Noisette, Cairn Terrier di nove anni, sarebbe rimasta per ore vicino alla barriera di confine, aspettando il ritorno delle persone con cui viveva.

Era ancora seduta davanti alla barriera quando il turno stava per finire. Noisette, una Cairn Terrier di nove anni, osservava le auto passare una dopo l’altra, come se aspettasse di riconoscerne una.

A raccontare la scena è una donna in servizio alla frontiera, che sostiene di aver trovato il cane alle 18.45, apparentemente lasciato lì dopo la separazione delle persone con cui viveva.

Al collo aveva ancora un foulard rosso a quadri.

«Nove anni d’amore.

E nemmeno un posto in una delle due auto.»

Noisette lasciata alla frontiera e ancora in attesa

Secondo la testimonianza, Noisette sarebbe rimasta accanto alla barriera per ore.

Ogni volta che un veicolo rallentava, il cane avrebbe drizzato le orecchie e avanzato leggermente, per poi fermarsi quando l’auto riprendeva la marcia.
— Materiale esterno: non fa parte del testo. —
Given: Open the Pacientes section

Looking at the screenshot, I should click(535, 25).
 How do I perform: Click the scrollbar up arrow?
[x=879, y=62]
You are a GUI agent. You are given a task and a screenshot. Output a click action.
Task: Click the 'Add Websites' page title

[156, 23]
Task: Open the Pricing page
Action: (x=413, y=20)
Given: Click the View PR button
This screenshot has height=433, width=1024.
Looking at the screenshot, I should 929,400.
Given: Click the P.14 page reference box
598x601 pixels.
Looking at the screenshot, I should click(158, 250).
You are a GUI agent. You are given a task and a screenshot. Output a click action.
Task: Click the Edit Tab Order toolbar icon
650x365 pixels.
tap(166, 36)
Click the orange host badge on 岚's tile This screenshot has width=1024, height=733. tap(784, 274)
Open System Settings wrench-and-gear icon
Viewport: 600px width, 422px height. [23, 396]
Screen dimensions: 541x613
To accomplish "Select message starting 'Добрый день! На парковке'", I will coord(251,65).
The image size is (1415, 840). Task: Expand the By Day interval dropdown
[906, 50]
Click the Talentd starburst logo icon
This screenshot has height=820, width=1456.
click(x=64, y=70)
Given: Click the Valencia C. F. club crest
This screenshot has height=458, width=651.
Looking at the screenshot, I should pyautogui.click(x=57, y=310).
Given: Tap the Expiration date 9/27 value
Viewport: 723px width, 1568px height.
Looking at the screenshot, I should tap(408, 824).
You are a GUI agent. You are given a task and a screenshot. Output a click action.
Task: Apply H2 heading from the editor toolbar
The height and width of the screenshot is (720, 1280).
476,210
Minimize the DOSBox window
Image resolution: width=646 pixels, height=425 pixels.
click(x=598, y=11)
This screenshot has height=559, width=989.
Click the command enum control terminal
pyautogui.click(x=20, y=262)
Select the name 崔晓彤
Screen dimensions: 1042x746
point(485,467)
La donna racconta di essersi avvicinata senza incontrare resistenza. Noisette non sarebbe scappata e non avrebbe mostrato aggressività.

Il foulard che portava al collo, riferisce, conservava ancora odore di bucato e polvere.

«Ha soltanto voltato la testa verso di me con uno sguardo che non chiedeva cibo, e nemmeno una carezza.»

Il trasferimento nell’auto di servizio

Dopo aver avvisato il posto di controllo, la donna avrebbe fatto salire Noisette sull’auto di servizio.

Il cane si sarebbe sistemato sul sedile del passeggero mantenendo il muso rivolto verso la barriera fino a quando il posto di frontiera non sarebbe scomparso dalla vista.

Da quel momento, secondo il racconto, Noisette è rimasta con la donna che l’ha trovata.

Il foulard rosso sarebbe stato conservato vicino alla porta di casa, mentre il cane avrebbe scelto un cuscino sul quale dormire.

A distanza di tempo, però, Noisette continuerebbe a reagire al rumore delle auto che si fermano all’esterno.

La testimonianza si chiude con una contestazione netta nei confronti di chi l’avrebbe lasciata:

«Si può divorziare, partire, rifarsi una vita.

Ma non si lascia un cuore fedele seduto a una frontiera, ad aspettare persone che l’hanno già attraversata senza di lui.»